Renee Fleming: Verismo
Renee Fleming: VerismoRenee Fleming: VerismoRenee Fleming: VerismoRenee Fleming: VerismoRenee Fleming: VerismoRenee Fleming: Verismo

What scorn is nowadays heaped on some operatic forums on poor Renée Fleming ? In some writers’ opinion Fleming has to stick to her true colours and that is Strauss and some belcanto roles. Verismo and its emotional outbursts are nothing for a rich though restrained even somewhat artificial sound as Fleming’s. Indeed, one doesn’t expect Fleming to sigh and sob her way through these roles like Petrella, Gavazzi and Olivero often used to do. But several of the arias in this album belong to a poor often deceived girl and Fleming employs her fine burnished sound to fine results. Do not expect some new insights into war horse arias from La Bohème or Turandot (role of Liu of course) but just enjoy the fine sound. And as conductor Marco Armiliato doesn’t let Fleming linger overmuch she cannot fall into scooping or milking her best notes. Magda in Puccini’s La Rondine too suits the voice exceptionally well. She doesn’t sing the better known Sogno di Doretta as she is known to study her parts by listening to legendary performers of the past and she knows well she cannot completely compete with Leontyne Price’s legendary blue album as her own voice resembles Price’s though without the stunning beauty young Price possessed. But Flemings Ore dolci e divine from the same opera can compete with the best versions on record. La Rondine once more pops up as the final track with one of the strangest features ever to appear on a diva recital.
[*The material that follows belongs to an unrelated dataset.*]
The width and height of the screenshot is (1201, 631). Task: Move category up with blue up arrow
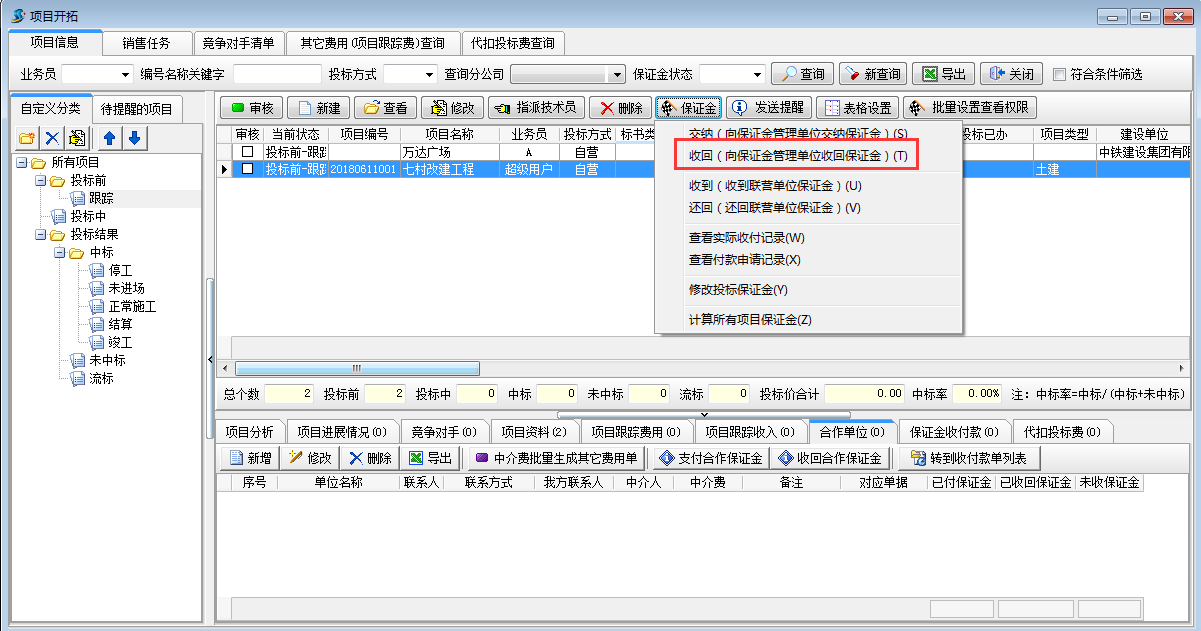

The record ends with the full ensemble of the second act; chorus and all other soloists (Kaufmann as Ruggero) included. One wonders what is the reason behind such a track ? Was it the only piece to be rescued from another session ? The soprano is sensitive and even impressive in another Puccini-aria that suits her like a T: Senza mamma which ends with an exemplary pianissimo.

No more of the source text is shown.